## [Exercise aim]
Whatever the lines below say, output them exactly.

## [Records supplied]
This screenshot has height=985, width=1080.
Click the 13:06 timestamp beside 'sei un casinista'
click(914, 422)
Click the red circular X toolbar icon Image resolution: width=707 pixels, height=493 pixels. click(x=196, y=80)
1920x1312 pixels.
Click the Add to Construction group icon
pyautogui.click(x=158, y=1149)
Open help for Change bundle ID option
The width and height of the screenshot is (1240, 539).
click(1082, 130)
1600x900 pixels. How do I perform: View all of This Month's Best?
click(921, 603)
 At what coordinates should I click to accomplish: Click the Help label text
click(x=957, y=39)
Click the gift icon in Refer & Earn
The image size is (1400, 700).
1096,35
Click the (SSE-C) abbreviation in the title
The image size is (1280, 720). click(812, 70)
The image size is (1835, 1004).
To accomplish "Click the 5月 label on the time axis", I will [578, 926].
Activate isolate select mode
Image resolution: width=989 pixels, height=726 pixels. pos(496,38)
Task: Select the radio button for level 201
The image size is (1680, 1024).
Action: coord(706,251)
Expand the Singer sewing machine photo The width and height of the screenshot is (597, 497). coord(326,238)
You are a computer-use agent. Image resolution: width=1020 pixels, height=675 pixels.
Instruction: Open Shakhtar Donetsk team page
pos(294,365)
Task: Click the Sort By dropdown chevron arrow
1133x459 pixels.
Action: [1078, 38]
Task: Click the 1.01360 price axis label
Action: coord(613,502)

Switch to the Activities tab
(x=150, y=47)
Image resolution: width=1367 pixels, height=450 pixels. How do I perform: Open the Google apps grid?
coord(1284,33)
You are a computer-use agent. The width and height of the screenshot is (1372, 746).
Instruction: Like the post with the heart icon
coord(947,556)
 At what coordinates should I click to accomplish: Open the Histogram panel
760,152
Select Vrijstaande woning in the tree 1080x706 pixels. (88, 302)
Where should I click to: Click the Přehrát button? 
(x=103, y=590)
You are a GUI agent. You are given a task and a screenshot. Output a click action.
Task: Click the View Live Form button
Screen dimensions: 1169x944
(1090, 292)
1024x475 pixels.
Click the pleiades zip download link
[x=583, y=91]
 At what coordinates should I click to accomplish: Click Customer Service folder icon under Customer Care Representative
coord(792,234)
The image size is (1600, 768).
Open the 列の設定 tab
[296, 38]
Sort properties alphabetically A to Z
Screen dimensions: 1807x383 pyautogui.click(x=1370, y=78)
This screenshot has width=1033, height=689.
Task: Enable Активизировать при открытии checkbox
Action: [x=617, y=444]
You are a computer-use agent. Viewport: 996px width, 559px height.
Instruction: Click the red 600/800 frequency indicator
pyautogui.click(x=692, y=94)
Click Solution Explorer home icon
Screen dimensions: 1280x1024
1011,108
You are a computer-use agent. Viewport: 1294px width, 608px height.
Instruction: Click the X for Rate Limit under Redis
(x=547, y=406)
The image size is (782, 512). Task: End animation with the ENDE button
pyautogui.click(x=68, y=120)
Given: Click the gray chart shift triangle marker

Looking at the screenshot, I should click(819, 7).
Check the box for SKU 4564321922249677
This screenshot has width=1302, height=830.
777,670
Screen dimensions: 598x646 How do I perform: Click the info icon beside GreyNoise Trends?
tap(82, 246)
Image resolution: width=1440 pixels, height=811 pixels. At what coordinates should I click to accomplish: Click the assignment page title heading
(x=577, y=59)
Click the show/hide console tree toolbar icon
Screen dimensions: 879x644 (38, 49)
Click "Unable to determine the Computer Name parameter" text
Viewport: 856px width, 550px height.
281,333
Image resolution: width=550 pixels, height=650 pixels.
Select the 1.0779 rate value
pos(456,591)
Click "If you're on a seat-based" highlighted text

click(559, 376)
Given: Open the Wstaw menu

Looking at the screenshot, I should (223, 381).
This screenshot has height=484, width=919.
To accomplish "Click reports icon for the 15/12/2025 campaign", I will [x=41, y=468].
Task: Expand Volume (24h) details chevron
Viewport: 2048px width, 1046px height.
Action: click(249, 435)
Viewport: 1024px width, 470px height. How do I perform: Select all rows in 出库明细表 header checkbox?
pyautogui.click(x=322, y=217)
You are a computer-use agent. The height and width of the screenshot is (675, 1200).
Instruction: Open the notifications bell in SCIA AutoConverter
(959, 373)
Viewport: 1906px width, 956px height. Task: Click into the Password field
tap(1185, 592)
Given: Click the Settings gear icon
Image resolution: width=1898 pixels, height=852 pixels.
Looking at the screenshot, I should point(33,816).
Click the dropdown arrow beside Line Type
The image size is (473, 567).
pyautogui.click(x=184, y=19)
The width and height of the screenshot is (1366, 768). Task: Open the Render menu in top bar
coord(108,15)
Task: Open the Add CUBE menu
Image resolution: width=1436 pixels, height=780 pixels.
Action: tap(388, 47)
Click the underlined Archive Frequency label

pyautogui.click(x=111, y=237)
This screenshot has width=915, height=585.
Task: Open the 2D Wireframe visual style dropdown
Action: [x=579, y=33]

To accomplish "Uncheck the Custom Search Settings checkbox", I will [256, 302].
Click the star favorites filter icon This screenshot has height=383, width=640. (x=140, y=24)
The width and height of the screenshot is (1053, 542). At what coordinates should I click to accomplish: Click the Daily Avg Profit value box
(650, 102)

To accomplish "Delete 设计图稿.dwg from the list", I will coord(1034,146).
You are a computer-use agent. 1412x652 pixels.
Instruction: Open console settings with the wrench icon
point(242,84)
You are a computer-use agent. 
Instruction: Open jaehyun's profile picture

## [Reply to the task]
This screenshot has height=985, width=1080.
Click the 13:06 timestamp beside 'sei un casinista'
click(914, 422)
Click the red circular X toolbar icon Image resolution: width=707 pixels, height=493 pixels. click(x=196, y=80)
1920x1312 pixels.
Click the Add to Construction group icon
pyautogui.click(x=158, y=1149)
Open help for Change bundle ID option
The width and height of the screenshot is (1240, 539).
click(1082, 130)
1600x900 pixels. How do I perform: View all of This Month's Best?
click(921, 603)
 At what coordinates should I click to accomplish: Click the Help label text
click(x=957, y=39)
Click the gift icon in Refer & Earn
The image size is (1400, 700).
1096,35
Click the (SSE-C) abbreviation in the title
The image size is (1280, 720). click(812, 70)
The image size is (1835, 1004).
To accomplish "Click the 5月 label on the time axis", I will [578, 926].
Activate isolate select mode
Image resolution: width=989 pixels, height=726 pixels. pos(496,38)
Task: Select the radio button for level 201
The image size is (1680, 1024).
Action: coord(706,251)
Expand the Singer sewing machine photo The width and height of the screenshot is (597, 497). coord(326,238)
You are a computer-use agent. Image resolution: width=1020 pixels, height=675 pixels.
Instruction: Open Shakhtar Donetsk team page
pos(294,365)
Task: Click the Sort By dropdown chevron arrow
1133x459 pixels.
Action: [1078, 38]
Task: Click the 1.01360 price axis label
Action: coord(613,502)

Switch to the Activities tab
(x=150, y=47)
Image resolution: width=1367 pixels, height=450 pixels. How do I perform: Open the Google apps grid?
coord(1284,33)
You are a computer-use agent. The width and height of the screenshot is (1372, 746).
Instruction: Like the post with the heart icon
coord(947,556)
 At what coordinates should I click to accomplish: Open the Histogram panel
760,152
Select Vrijstaande woning in the tree 1080x706 pixels. (88, 302)
Where should I click to: Click the Přehrát button? 
(x=103, y=590)
You are a GUI agent. You are given a task and a screenshot. Output a click action.
Task: Click the View Live Form button
Screen dimensions: 1169x944
(1090, 292)
1024x475 pixels.
Click the pleiades zip download link
[x=583, y=91]
 At what coordinates should I click to accomplish: Click Customer Service folder icon under Customer Care Representative
coord(792,234)
The image size is (1600, 768).
Open the 列の設定 tab
[296, 38]
Sort properties alphabetically A to Z
Screen dimensions: 1807x383 pyautogui.click(x=1370, y=78)
This screenshot has width=1033, height=689.
Task: Enable Активизировать при открытии checkbox
Action: [x=617, y=444]
You are a computer-use agent. Viewport: 996px width, 559px height.
Instruction: Click the red 600/800 frequency indicator
pyautogui.click(x=692, y=94)
Click Solution Explorer home icon
Screen dimensions: 1280x1024
1011,108
You are a computer-use agent. Viewport: 1294px width, 608px height.
Instruction: Click the X for Rate Limit under Redis
(x=547, y=406)
The image size is (782, 512). Task: End animation with the ENDE button
pyautogui.click(x=68, y=120)
Given: Click the gray chart shift triangle marker

Looking at the screenshot, I should click(819, 7).
Check the box for SKU 4564321922249677
This screenshot has width=1302, height=830.
777,670
Screen dimensions: 598x646 How do I perform: Click the info icon beside GreyNoise Trends?
tap(82, 246)
Image resolution: width=1440 pixels, height=811 pixels. At what coordinates should I click to accomplish: Click the assignment page title heading
(x=577, y=59)
Click the show/hide console tree toolbar icon
Screen dimensions: 879x644 (38, 49)
Click "Unable to determine the Computer Name parameter" text
Viewport: 856px width, 550px height.
281,333
Image resolution: width=550 pixels, height=650 pixels.
Select the 1.0779 rate value
pos(456,591)
Click "If you're on a seat-based" highlighted text

click(559, 376)
Given: Open the Wstaw menu

Looking at the screenshot, I should (223, 381).
This screenshot has height=484, width=919.
To accomplish "Click reports icon for the 15/12/2025 campaign", I will [x=41, y=468].
Task: Expand Volume (24h) details chevron
Viewport: 2048px width, 1046px height.
Action: click(249, 435)
Viewport: 1024px width, 470px height. How do I perform: Select all rows in 出库明细表 header checkbox?
pyautogui.click(x=322, y=217)
You are a computer-use agent. The height and width of the screenshot is (675, 1200).
Instruction: Open the notifications bell in SCIA AutoConverter
(959, 373)
Viewport: 1906px width, 956px height. Task: Click into the Password field
tap(1185, 592)
Given: Click the Settings gear icon
Image resolution: width=1898 pixels, height=852 pixels.
Looking at the screenshot, I should point(33,816).
Click the dropdown arrow beside Line Type
The image size is (473, 567).
pyautogui.click(x=184, y=19)
The width and height of the screenshot is (1366, 768). Task: Open the Render menu in top bar
coord(108,15)
Task: Open the Add CUBE menu
Image resolution: width=1436 pixels, height=780 pixels.
Action: tap(388, 47)
Click the underlined Archive Frequency label

pyautogui.click(x=111, y=237)
This screenshot has width=915, height=585.
Task: Open the 2D Wireframe visual style dropdown
Action: [x=579, y=33]

To accomplish "Uncheck the Custom Search Settings checkbox", I will [256, 302].
Click the star favorites filter icon This screenshot has height=383, width=640. (x=140, y=24)
The width and height of the screenshot is (1053, 542). At what coordinates should I click to accomplish: Click the Daily Avg Profit value box
(650, 102)

To accomplish "Delete 设计图稿.dwg from the list", I will coord(1034,146).
You are a computer-use agent. 1412x652 pixels.
Instruction: Open console settings with the wrench icon
point(242,84)
You are a computer-use agent. 
Instruction: Open jaehyun's profile picture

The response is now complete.